Which means that it won't have as much impact on the part we care about - game devs getting more experience with Linux gaming and Vulkan - as if it were a more competitive offering.
I take your point about using Windows being better for developers, who mostly develop on/for Windows. But on the other hand, Stadia's probably more efficient. There's reasons Linux dominates the server space. Cheaper infrastructure means savings for someone, so it might have some compensations for either developers or customers.


Last edited by Purple Library Guy on 28 September 2020 at 5:08 am UTC
CatKiller 28 Sep
Quoting: Purple Library GuyI take your point about using Windows being better for developers, who mostly develop on/for Windows. But on the other hand, Stadia's probably more efficient. There's reasons Linux dominates the server space. Cheaper infrastructure means savings for someone, so it might have some compensations for either developers or customers.

It's not that using Windows is better, it's just that they're doing that anyway.

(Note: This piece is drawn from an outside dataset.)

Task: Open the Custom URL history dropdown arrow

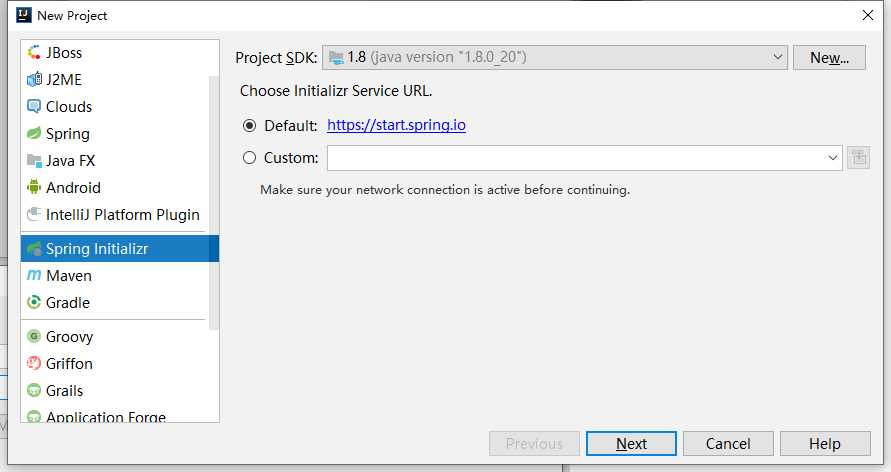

They aren't paying for the machines to run it on - that comes out of whatever the platform is taking as their cut - but they would have to pay someone to write and test a separate Linux version and they'd just really rather not. When Linux has gained sufficient market share so that all games will get a Linux build as a matter of course, then having to create a Linux build won't be seen as an additional cost, but we aren't there yet. So slapping an existing build on a Windows VM is seen as the cheaper, easier option, even if it's not ultimately easier or cheaper.